Der Vater von vier Kindern wetterte früh gegen den Kalten Krieg sowie antiliberale Einstellungen seiner militärisch neutralen Heimat. Er engagierte sich bald gegen den Vietnamkrieg, agitierte gegen Atomwaffen und Atomenergie, warnte vor der Zerstörung der Alpen oder prangerte das Elend in Entwicklungsländern an. Das verhalf ihm in seinem eher konservativen Umfeld zuweilen zum Ruf, er sei Kommunist oder christlicher Marxist. Nicht zuletzt deshalb scheiterte wohl in den 70er Jahren eine Berufung Martis auf einen theologischen Lehrstuhl für Predigtlehre seiner Heimatstadt Bern.
Als Seelsorger und Autor vertrat der Schüler des Schweizer Theologen Karl Barth (1886-1968) ein zeitgemäßes aufgeklärtes Christentums ohne falsche Tröstungen. Die christliche Religion dürfe nicht in der Institution Kirche erstarren („Der Heilige Geist ist keine Zimmerlinde“), warnte er. Als Grundton durchzog sein Werk die Einsicht in die Ohnmacht des Menschen angesichts der zerstörerischen Tendenzen seiner Zeit.

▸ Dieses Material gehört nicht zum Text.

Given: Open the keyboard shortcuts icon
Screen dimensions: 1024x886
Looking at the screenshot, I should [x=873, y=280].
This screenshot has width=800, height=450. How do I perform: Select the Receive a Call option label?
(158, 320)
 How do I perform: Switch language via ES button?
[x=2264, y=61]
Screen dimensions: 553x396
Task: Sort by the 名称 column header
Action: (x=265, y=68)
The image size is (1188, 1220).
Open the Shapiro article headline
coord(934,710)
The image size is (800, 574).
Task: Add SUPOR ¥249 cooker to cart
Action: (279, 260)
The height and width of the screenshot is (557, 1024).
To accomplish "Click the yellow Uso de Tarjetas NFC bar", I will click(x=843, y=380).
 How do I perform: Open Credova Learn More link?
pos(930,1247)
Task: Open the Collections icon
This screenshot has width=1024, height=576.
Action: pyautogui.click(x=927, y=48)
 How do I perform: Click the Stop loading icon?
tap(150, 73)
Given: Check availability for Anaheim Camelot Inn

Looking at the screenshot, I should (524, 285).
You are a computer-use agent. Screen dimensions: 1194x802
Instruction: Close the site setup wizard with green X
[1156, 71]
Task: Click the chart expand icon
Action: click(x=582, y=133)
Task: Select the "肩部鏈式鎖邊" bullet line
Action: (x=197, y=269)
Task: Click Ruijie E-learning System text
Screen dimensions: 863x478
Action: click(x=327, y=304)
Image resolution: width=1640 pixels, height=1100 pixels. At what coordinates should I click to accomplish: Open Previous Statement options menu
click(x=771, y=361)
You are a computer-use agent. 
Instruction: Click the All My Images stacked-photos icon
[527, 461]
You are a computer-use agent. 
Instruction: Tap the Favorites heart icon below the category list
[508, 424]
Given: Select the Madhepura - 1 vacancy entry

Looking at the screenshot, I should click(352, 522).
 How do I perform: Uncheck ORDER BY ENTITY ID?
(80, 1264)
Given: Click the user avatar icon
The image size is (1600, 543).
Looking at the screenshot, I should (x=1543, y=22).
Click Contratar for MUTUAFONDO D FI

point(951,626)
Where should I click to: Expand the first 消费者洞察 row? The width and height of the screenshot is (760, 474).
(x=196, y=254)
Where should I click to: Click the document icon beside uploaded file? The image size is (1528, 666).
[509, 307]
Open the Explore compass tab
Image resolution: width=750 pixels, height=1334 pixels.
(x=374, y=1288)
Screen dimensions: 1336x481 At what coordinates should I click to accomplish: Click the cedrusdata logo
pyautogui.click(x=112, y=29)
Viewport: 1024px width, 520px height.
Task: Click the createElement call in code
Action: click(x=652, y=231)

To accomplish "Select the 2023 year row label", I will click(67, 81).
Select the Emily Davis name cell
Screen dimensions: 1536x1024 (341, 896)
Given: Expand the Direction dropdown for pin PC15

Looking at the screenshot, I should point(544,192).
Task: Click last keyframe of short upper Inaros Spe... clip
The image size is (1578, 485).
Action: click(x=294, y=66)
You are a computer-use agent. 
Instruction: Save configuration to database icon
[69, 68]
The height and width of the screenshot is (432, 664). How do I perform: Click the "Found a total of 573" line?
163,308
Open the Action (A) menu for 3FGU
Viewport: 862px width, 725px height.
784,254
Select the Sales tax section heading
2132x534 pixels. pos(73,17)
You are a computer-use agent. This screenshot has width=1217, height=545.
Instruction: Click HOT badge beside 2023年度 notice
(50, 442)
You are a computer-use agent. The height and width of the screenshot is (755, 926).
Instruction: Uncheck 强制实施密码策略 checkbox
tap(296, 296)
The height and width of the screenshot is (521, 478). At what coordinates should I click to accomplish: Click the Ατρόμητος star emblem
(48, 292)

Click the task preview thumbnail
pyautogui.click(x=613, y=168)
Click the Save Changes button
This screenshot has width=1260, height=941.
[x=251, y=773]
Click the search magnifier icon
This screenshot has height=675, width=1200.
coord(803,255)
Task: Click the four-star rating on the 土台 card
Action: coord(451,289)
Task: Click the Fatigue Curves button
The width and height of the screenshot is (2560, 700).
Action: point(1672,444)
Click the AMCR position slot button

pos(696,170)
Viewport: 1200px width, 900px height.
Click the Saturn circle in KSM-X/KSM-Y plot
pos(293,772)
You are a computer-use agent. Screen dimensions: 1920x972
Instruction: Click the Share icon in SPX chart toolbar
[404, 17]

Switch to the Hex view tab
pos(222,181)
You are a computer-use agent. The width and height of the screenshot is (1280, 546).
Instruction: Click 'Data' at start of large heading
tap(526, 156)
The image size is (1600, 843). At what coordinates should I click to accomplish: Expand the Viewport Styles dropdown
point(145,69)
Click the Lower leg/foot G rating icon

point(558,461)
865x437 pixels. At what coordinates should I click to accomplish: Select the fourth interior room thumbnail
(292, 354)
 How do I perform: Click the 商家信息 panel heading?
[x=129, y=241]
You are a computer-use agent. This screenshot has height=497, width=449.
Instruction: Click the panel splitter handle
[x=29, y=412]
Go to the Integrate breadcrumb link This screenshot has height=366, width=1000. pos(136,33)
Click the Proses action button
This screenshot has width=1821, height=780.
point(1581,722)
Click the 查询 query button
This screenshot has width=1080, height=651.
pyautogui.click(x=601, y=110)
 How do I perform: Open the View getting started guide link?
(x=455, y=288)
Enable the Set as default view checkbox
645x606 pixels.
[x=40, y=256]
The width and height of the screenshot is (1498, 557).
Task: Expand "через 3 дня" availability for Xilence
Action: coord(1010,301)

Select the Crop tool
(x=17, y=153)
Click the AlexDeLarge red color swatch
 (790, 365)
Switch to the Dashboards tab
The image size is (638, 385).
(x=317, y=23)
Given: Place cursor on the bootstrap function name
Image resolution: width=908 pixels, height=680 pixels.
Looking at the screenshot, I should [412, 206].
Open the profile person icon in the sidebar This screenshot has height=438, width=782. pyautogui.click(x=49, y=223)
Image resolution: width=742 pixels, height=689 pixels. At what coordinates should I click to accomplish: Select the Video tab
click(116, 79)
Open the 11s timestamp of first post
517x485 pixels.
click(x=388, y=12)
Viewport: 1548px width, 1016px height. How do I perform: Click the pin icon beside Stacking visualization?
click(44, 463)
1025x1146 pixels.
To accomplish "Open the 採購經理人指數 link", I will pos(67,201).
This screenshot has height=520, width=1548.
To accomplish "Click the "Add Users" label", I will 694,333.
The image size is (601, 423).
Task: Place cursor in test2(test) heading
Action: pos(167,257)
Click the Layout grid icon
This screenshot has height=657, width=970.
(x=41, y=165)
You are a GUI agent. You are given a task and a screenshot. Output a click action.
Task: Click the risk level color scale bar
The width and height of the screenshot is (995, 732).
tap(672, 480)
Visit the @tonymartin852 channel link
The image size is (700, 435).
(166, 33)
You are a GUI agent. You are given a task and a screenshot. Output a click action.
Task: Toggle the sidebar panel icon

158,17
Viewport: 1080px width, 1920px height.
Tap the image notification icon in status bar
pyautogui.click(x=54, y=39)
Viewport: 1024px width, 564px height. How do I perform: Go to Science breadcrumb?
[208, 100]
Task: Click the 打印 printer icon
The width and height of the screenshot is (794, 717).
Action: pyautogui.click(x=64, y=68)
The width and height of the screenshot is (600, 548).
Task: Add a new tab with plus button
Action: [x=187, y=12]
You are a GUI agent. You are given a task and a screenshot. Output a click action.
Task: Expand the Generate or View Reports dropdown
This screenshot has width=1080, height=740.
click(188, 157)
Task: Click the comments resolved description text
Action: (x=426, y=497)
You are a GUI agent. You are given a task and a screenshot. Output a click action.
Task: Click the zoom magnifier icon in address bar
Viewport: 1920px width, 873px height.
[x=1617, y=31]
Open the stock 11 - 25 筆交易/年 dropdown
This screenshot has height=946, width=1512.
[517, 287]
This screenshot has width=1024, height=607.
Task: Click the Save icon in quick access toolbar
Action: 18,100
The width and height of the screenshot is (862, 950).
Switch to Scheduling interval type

In seinen berühmten „Leichenreden“ (1969) heißt es nüchtern: „betrauern wir diesen mann / nicht weil er gestorben ist / betrauern wir diesen mann / weil er niemals wagte / glücklich zu sein.“ In einem Kirchenlied, das seinen Weg ins Evangelische Gesangbuch fand, hofft Marti auf eine „Welt ohne Leid, / wo Gewalttat und Elend besiegt sind“.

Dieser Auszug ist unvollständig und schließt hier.